- [Task to carry out]: All lines from the one that mentions "Viewport: 1274px width, 894px height." through the last of the entries below must be copied exactly, with both ends kept.

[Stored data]
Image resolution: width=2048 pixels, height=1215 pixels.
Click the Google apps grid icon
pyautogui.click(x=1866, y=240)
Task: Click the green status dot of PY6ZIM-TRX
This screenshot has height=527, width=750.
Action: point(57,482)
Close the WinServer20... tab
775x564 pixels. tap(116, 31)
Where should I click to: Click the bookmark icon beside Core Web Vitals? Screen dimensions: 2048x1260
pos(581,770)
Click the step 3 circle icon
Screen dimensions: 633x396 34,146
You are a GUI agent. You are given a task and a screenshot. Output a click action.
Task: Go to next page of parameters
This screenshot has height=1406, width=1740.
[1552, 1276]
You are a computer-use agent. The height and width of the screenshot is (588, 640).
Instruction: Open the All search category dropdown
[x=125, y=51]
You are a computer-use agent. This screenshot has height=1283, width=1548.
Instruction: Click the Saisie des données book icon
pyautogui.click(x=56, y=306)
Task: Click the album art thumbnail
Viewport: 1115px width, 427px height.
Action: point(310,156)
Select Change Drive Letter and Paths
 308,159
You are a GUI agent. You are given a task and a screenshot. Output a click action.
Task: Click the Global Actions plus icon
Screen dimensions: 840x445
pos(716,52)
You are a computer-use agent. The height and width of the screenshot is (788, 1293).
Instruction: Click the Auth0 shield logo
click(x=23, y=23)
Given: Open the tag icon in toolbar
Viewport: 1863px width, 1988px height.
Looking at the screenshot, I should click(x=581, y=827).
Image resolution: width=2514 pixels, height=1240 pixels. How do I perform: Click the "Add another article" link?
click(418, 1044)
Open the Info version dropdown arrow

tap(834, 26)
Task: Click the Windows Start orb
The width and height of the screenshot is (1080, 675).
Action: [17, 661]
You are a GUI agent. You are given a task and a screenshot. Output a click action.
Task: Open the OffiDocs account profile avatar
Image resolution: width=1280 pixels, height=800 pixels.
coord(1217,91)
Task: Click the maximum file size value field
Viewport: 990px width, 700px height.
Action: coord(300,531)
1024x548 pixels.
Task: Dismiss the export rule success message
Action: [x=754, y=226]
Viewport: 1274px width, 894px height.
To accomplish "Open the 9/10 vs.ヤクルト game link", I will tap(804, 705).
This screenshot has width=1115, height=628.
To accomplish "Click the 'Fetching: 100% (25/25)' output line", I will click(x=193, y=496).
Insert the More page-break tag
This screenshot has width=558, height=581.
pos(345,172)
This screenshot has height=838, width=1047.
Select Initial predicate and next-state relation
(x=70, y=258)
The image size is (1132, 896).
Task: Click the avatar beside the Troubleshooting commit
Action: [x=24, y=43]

- [Exercise output]:
Viewport: 1274px width, 894px height.
To accomplish "Open the 9/10 vs.ヤクルト game link", I will tap(804, 705).
This screenshot has width=1115, height=628.
To accomplish "Click the 'Fetching: 100% (25/25)' output line", I will click(x=193, y=496).
Insert the More page-break tag
This screenshot has width=558, height=581.
pos(345,172)
This screenshot has height=838, width=1047.
Select Initial predicate and next-state relation
(x=70, y=258)
The image size is (1132, 896).
Task: Click the avatar beside the Troubleshooting commit
Action: [x=24, y=43]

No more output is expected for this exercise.